Chenrezig is the commanding one, a near-perfect triangular peak that appears in almost every photograph taken here. From Milk Lake — Rúguō Hǎi — the reflection on a calm morning is the kind of scene that feels staged, too symmetrical to be real. The water is a blue that shouldn’t exist at this altitude under this sky.
The Plateau Light
The quality of light at 4,500 meters is different. There’s less atmosphere between you and the sun, and everything looks simultaneously overexposed and impossibly detailed. The grass of the high meadows is a dozen shades of amber in October, prayer flags bleached by seasons of UV into pastel ghosts of their original colors. Yaks graze on the slopes above the treeline with the slowness of things that have never been hurried by anything. I sat on a rock for thirty minutes watching one particularly large animal move about eight meters. It was not boring.
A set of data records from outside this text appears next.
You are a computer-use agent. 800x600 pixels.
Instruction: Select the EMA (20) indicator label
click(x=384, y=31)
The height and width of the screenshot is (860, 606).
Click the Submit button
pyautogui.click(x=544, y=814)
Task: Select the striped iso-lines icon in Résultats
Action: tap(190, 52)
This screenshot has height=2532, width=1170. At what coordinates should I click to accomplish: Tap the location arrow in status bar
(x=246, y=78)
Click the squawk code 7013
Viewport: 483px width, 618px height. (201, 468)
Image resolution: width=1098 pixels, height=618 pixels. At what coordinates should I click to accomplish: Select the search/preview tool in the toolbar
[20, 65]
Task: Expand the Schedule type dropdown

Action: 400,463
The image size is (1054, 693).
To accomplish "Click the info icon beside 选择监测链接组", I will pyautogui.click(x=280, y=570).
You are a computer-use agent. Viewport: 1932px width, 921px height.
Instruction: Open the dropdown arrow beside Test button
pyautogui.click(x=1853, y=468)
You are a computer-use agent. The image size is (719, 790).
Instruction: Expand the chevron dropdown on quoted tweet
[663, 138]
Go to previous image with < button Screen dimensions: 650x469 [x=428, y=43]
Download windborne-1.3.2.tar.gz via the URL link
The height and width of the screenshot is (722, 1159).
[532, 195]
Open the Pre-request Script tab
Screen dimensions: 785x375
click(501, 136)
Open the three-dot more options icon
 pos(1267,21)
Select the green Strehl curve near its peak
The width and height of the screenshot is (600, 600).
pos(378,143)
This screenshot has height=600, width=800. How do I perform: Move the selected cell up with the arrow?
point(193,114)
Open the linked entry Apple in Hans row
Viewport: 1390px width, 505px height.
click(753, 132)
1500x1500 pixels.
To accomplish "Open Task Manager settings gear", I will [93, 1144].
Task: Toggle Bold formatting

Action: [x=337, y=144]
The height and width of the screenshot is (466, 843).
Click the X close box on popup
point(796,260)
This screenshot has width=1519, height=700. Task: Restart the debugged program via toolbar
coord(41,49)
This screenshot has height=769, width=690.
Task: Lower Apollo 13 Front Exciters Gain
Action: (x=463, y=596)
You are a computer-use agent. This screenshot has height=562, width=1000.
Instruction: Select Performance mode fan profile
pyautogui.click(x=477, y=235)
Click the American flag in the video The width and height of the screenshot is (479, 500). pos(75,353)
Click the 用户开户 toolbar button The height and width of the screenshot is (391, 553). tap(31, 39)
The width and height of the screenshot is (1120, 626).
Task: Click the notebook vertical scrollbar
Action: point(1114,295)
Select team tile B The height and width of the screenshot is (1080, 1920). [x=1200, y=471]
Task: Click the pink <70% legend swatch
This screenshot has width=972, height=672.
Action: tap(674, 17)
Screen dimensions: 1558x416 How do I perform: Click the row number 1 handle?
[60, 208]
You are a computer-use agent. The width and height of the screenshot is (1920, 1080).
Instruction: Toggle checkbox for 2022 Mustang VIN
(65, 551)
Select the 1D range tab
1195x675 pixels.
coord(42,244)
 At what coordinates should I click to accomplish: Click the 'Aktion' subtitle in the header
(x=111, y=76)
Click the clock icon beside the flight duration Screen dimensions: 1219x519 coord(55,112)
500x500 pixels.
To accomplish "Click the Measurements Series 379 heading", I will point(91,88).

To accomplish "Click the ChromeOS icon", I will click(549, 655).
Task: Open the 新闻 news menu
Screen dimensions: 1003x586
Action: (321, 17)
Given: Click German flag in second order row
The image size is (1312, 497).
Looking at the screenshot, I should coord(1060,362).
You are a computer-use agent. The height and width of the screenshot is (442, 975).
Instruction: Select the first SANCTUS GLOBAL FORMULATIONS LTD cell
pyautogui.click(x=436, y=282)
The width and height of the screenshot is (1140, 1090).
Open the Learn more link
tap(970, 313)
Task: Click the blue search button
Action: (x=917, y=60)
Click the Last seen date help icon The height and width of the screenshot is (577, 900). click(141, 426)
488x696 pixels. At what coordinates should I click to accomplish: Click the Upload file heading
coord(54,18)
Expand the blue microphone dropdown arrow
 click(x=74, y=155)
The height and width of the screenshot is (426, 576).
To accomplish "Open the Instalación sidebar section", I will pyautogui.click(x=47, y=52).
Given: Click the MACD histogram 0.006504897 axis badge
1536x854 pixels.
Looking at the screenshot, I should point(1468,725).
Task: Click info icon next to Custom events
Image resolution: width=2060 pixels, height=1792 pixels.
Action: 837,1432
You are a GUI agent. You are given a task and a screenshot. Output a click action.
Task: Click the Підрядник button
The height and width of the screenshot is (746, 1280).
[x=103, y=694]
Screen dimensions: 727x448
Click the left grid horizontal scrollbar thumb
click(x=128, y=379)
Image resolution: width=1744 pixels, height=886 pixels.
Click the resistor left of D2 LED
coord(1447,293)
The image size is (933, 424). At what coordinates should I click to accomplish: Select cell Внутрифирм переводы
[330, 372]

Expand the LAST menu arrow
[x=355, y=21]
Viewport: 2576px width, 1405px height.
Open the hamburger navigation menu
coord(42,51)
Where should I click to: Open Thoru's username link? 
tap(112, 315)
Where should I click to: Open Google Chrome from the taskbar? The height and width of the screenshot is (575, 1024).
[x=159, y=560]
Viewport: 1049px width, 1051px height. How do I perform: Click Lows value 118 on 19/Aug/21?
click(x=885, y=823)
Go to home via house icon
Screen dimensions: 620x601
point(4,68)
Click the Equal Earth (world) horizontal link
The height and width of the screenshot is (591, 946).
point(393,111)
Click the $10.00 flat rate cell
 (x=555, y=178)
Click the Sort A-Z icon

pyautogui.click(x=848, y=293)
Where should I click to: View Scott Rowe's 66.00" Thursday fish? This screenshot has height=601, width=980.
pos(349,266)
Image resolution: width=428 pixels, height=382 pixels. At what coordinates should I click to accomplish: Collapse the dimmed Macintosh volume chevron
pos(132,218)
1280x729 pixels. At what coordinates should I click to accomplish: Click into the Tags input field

The monasteries within the reserve are small, working, and not particularly oriented toward tourism. A monk at Chonggu Monastery was feeding a dog when I passed and gave me a nod that felt like an acknowledgment rather than a welcome. That seemed right.
The Limits of Comfort
This is not a luxury destination in any meaningful sense. Guesthouses in Daocheng town are functional, the food is yak-based and honest, and the roads in the reserve are frequently under construction. Hot showers exist and work maybe half the time. None of this is a complaint — the remoteness is the value. What you’re buying with the discomfort is the fact that the crowds taper out. The higher you go, the fewer people continue. By the time I reached Luorong Pasture at dusk on the second day, I was essentially alone with the peaks and the sound of a river somewhere below the fog.
When to go: Late September through mid-October is peak season for a reason — the foliage turns gold and the skies clear. Book accommodation weeks in advance for this window. May and June offer wildflowers and fewer people but variable weather and possible snowpack on the high trails. July and August bring monsoon rains. Avoid November through March when passes close.